START EXTRACTED RECORDS
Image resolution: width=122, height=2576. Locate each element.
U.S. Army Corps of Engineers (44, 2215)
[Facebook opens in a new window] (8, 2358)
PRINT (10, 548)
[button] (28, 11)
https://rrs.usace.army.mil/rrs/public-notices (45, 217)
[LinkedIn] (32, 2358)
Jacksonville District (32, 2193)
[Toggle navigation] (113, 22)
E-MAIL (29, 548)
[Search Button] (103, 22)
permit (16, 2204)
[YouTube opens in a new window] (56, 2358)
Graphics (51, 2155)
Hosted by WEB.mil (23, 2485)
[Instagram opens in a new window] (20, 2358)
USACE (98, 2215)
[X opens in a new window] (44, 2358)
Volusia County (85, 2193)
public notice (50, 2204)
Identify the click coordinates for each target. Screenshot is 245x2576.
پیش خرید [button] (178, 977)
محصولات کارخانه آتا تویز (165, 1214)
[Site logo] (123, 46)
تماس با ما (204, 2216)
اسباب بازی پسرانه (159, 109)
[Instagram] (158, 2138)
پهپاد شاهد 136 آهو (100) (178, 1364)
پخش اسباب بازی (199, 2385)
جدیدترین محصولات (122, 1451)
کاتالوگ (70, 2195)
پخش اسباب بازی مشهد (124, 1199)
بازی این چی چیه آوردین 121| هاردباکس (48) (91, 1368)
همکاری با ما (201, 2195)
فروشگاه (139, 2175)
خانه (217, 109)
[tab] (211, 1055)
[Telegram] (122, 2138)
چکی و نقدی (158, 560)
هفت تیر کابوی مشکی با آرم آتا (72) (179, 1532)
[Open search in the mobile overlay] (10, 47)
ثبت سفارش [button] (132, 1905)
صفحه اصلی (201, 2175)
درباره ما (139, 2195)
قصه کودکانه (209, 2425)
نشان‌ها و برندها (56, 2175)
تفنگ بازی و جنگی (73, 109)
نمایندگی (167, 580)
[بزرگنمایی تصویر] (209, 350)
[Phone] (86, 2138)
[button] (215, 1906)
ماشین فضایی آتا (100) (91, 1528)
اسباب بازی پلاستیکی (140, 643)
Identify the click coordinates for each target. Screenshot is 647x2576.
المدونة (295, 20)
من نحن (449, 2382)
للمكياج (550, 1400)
END EXTRACTED RECORDS
* _YOUR GOAL_:
Lines holding "Screenshot": please count them in the data above and reply with the number alone.

* _EXERCISE OUTPUT_:
2